(Drummond, menino)
A poesia erótica de Carlos Drummond está reunida e
concentrada no livro O amor natural (1992) onde se exprime de maneira
intensa, contida, e ao mesmo tempo livre, espontânea e alegre. Do jeito do
poeta, que tinha seu lado filósofo e seu lado moleque. Mas já em Alguma
Poesia (1930), seu primeiro livro, o poeta infiltrava memórias iniciais do
fenômeno sexual, visto através daqueles olhos de criança antiga, que muitos
anos depois nos deram Boitempo. É o caso de “Iniciação sexual”, onde o menino
conta: “A rede entre duas mangueiras / balançava no mundo profundo. / O dia era
quente, sem vento. / O sol lá em cima, / as folhas no meio, / o dia era quente.
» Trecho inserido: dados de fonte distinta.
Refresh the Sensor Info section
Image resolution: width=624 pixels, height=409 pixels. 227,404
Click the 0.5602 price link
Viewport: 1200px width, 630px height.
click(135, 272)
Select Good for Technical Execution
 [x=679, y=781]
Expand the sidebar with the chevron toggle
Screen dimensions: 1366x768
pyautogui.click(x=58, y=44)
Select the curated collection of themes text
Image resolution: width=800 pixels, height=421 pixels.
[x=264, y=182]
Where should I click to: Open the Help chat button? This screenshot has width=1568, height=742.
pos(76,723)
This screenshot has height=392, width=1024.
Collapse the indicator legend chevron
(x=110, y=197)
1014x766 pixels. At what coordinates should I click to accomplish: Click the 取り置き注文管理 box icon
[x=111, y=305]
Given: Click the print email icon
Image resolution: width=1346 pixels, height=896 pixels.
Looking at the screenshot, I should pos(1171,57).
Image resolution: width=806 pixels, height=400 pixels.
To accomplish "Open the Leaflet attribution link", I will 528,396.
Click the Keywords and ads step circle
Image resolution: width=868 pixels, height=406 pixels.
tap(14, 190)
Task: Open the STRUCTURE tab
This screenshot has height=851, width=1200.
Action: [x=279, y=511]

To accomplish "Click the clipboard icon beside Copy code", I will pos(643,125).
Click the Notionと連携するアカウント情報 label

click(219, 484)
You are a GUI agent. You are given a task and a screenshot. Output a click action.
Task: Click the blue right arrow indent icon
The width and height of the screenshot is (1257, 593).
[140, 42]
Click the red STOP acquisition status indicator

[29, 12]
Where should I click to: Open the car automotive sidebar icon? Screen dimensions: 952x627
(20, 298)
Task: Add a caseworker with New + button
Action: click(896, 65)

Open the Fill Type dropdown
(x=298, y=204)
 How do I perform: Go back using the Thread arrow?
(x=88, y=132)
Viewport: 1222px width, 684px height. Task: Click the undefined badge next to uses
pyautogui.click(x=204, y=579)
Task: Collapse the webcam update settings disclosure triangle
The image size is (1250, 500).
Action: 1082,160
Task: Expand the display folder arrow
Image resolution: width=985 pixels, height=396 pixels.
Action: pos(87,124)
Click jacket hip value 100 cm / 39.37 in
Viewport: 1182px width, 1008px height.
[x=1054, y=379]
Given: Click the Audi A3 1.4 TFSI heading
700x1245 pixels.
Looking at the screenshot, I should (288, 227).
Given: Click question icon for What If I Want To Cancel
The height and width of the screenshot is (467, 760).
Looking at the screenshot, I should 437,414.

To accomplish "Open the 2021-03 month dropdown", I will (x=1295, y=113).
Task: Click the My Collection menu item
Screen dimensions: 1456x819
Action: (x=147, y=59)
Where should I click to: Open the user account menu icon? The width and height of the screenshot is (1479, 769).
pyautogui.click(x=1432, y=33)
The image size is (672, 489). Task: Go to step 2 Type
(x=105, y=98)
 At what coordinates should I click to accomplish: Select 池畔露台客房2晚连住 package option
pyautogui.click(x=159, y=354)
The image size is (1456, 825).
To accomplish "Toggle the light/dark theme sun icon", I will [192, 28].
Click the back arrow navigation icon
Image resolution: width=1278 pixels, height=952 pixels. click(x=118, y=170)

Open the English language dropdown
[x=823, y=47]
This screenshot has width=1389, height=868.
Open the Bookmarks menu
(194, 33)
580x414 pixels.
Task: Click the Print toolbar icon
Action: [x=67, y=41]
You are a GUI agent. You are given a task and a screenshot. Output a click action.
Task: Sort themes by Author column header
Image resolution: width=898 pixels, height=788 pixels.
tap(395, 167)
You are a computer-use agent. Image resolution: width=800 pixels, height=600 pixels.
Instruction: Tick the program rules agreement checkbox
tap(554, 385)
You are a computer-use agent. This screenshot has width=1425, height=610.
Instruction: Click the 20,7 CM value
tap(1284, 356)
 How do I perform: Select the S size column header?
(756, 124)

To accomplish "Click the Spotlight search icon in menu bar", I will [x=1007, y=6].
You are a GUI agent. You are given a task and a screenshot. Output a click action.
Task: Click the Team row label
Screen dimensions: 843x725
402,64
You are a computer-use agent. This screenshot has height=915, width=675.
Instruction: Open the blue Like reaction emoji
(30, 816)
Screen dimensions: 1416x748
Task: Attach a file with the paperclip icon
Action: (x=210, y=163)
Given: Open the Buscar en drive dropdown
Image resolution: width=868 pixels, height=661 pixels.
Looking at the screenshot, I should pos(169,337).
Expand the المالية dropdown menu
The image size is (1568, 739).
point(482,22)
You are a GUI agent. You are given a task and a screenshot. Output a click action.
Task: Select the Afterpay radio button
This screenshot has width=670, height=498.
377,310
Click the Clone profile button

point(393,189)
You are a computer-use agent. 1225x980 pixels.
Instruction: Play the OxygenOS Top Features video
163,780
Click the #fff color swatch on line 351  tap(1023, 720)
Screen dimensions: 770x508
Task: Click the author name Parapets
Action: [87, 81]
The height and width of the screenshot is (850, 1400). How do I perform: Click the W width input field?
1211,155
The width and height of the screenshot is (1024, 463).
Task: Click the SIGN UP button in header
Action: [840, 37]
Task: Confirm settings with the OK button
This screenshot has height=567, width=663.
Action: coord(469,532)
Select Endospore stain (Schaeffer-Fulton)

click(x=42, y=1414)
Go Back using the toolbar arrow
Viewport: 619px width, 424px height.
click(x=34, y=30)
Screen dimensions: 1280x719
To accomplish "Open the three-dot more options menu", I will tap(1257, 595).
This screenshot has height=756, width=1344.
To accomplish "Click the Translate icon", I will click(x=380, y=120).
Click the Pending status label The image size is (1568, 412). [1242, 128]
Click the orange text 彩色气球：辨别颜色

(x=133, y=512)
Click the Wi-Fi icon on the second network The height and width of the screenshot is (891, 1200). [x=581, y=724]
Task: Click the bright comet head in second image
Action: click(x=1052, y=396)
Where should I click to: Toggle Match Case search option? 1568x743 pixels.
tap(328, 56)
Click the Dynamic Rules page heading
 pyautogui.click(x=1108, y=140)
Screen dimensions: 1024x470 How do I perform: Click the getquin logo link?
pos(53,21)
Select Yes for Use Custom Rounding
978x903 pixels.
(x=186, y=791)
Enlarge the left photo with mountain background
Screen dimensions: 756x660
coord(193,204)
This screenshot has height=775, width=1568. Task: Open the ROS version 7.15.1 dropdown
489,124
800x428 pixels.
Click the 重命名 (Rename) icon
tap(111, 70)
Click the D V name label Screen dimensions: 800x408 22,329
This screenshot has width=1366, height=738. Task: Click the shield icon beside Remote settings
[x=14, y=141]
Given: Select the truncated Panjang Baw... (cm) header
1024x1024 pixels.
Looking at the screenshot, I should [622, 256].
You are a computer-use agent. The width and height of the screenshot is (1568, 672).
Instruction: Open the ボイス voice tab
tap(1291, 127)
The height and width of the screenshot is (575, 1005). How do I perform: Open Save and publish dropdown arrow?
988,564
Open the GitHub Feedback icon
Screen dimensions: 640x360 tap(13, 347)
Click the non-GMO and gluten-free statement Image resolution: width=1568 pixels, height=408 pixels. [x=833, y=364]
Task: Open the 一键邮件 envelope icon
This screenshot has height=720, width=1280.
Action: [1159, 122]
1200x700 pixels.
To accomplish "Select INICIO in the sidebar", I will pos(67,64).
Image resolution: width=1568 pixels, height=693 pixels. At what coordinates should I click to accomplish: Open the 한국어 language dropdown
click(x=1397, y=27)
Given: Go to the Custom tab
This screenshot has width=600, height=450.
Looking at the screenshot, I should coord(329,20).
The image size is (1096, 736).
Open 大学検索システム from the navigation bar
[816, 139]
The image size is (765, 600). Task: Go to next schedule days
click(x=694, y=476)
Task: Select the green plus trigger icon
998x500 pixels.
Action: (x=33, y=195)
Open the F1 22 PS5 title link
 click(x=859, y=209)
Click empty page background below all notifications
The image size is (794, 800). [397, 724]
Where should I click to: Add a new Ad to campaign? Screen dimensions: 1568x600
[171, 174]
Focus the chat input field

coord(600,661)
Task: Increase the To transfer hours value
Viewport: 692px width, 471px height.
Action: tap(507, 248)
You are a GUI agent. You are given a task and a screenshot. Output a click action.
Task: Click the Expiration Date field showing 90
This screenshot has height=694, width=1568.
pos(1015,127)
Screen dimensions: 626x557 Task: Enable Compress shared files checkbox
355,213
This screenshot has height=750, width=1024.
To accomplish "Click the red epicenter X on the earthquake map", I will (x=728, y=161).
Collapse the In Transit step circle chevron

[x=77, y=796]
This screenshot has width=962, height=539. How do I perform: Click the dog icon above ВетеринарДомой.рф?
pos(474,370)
/ E como eu não tinha o que fazer ficava namorando as pernas morenas da
lavadeira”.
É o velho erotismo entre patrões e escravos, aquela
promiscuidade tropical e cúmplice que misturava negros e brancos, sinhozinhos e
mucamas. A extinção da escravatura não mudou quase nada na relação posterior
entre patrõezinhos e empregadas, numa sedução recíproca em que as vantagens de
raça, gênero e poder, de um lado, eram contrabalançadas pela idade e vivência
do outro. Na memória (ou fantasia) do poeta, nasce do menino o interesse, mas
vem da mulher adulta a iniciativa: “Um dia ela veio para a rede, / se enroscou
nos meus braços, / me deu um abraço / me deu as maminhas / que eram só minhas.
/ A rede virou, / o mundo afundou.”
Interessante como nestes dois últimos versos, comparados aos
dois versos iniciais do poema, é de fato como se o mundo fosse “telescopado”
para dentro de si mesmo, como se tudo deixasse de existir. E o poema termina:
“Depois fui para a cama / febre 40 graus febre. / Uma lavadeira imensa, com
duas tetas imensas, girava no espaço verde”. É a coexistência entre o impulso
sexual juvenil e a languidez dos meninos brancos, como lembra o Padre Gama,
citado em Casa Grande & Senzala de Gilberto Freyre, os meninos “tratados
com tantas cautelas de sol, de chuva, de sereno, e de tudo, que os pobres
adquirem uma constituição débil, e tão impressionável que qualquer ar os
constipa, qualquer solzinho lhes causa febre, qualquer comida lhes produz indigestão,
qualquer passeio os fadiga, e molesta”.
Este poema se conecta com
“Infância”, onde já estão as mangueiras e a preta. Mas aqui existe o desejo,
existe o enxerimento, existem os olhos compridos que o menino bota para as
pernas da mulher negra. A ideologia politicamente correta de hoje se dividiria
entre denunciar o assédio sexual machista, por parte dele, ou a sedução
pedófila, por parte dela. O poeta-menino fica apenas com a lembrança febril do
sexo que se mistura ao aleitamento materno.